Reproduce the following rows verbatim, keeping every line in its original order.

§ ITEMS:
..........

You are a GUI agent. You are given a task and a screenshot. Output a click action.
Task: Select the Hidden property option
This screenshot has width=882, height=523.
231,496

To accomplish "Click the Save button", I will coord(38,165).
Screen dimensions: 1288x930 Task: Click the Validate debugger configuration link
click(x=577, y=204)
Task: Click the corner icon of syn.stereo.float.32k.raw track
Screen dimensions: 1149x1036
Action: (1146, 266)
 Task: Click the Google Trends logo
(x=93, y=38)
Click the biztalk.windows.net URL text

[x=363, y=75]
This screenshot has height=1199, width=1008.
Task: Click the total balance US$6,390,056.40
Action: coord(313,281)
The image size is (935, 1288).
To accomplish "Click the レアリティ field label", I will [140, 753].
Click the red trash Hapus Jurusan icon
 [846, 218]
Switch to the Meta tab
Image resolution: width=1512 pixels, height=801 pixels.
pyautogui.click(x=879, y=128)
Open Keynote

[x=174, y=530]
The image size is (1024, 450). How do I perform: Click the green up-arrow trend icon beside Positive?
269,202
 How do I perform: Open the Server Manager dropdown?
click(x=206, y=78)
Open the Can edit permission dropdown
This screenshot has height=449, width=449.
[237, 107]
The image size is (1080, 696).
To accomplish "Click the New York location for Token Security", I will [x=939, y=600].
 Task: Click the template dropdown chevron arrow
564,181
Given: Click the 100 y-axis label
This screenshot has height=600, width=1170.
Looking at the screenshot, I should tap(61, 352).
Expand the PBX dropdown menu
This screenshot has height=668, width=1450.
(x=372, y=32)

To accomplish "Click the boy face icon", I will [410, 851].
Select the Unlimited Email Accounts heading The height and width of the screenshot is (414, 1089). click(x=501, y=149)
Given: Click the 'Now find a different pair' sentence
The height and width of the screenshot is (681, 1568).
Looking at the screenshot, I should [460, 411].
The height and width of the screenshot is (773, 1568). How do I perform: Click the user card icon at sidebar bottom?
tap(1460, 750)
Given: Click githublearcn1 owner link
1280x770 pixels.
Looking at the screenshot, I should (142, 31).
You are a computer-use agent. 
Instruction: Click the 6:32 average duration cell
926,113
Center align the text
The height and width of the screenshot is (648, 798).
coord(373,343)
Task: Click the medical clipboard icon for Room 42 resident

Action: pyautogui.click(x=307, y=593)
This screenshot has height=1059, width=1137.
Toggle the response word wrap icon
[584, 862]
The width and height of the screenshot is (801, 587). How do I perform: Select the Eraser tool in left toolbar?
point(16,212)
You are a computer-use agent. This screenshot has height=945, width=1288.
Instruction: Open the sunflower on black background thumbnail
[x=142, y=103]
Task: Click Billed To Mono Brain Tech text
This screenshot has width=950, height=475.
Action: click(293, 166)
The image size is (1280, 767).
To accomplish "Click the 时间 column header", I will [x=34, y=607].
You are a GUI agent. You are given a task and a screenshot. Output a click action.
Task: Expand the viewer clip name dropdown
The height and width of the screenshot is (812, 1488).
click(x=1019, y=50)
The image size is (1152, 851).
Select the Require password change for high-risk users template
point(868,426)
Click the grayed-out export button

..........

§ TASK ANSWER:
You are a GUI agent. You are given a task and a screenshot. Output a click action.
Task: Select the Hidden property option
This screenshot has width=882, height=523.
231,496

To accomplish "Click the Save button", I will coord(38,165).
Screen dimensions: 1288x930 Task: Click the Validate debugger configuration link
click(x=577, y=204)
Task: Click the corner icon of syn.stereo.float.32k.raw track
Screen dimensions: 1149x1036
Action: (1146, 266)
 Task: Click the Google Trends logo
(x=93, y=38)
Click the biztalk.windows.net URL text

[x=363, y=75]
This screenshot has height=1199, width=1008.
Task: Click the total balance US$6,390,056.40
Action: coord(313,281)
The image size is (935, 1288).
To accomplish "Click the レアリティ field label", I will [140, 753].
Click the red trash Hapus Jurusan icon
 [846, 218]
Switch to the Meta tab
Image resolution: width=1512 pixels, height=801 pixels.
pyautogui.click(x=879, y=128)
Open Keynote

[x=174, y=530]
The image size is (1024, 450). How do I perform: Click the green up-arrow trend icon beside Positive?
269,202
 How do I perform: Open the Server Manager dropdown?
click(x=206, y=78)
Open the Can edit permission dropdown
This screenshot has height=449, width=449.
[237, 107]
The image size is (1080, 696).
To accomplish "Click the New York location for Token Security", I will [x=939, y=600].
 Task: Click the template dropdown chevron arrow
564,181
Given: Click the 100 y-axis label
This screenshot has height=600, width=1170.
Looking at the screenshot, I should tap(61, 352).
Expand the PBX dropdown menu
This screenshot has height=668, width=1450.
(x=372, y=32)

To accomplish "Click the boy face icon", I will [410, 851].
Select the Unlimited Email Accounts heading The height and width of the screenshot is (414, 1089). click(x=501, y=149)
Given: Click the 'Now find a different pair' sentence
The height and width of the screenshot is (681, 1568).
Looking at the screenshot, I should [460, 411].
The height and width of the screenshot is (773, 1568). How do I perform: Click the user card icon at sidebar bottom?
tap(1460, 750)
Given: Click githublearcn1 owner link
1280x770 pixels.
Looking at the screenshot, I should (142, 31).
You are a computer-use agent. 
Instruction: Click the 6:32 average duration cell
926,113
Center align the text
The height and width of the screenshot is (648, 798).
coord(373,343)
Task: Click the medical clipboard icon for Room 42 resident

Action: pyautogui.click(x=307, y=593)
This screenshot has height=1059, width=1137.
Toggle the response word wrap icon
[584, 862]
The width and height of the screenshot is (801, 587). How do I perform: Select the Eraser tool in left toolbar?
point(16,212)
You are a computer-use agent. This screenshot has height=945, width=1288.
Instruction: Open the sunflower on black background thumbnail
[x=142, y=103]
Task: Click Billed To Mono Brain Tech text
This screenshot has width=950, height=475.
Action: click(293, 166)
The image size is (1280, 767).
To accomplish "Click the 时间 column header", I will [x=34, y=607].
You are a GUI agent. You are given a task and a screenshot. Output a click action.
Task: Expand the viewer clip name dropdown
The height and width of the screenshot is (812, 1488).
click(x=1019, y=50)
The image size is (1152, 851).
Select the Require password change for high-risk users template
point(868,426)
Click the grayed-out export button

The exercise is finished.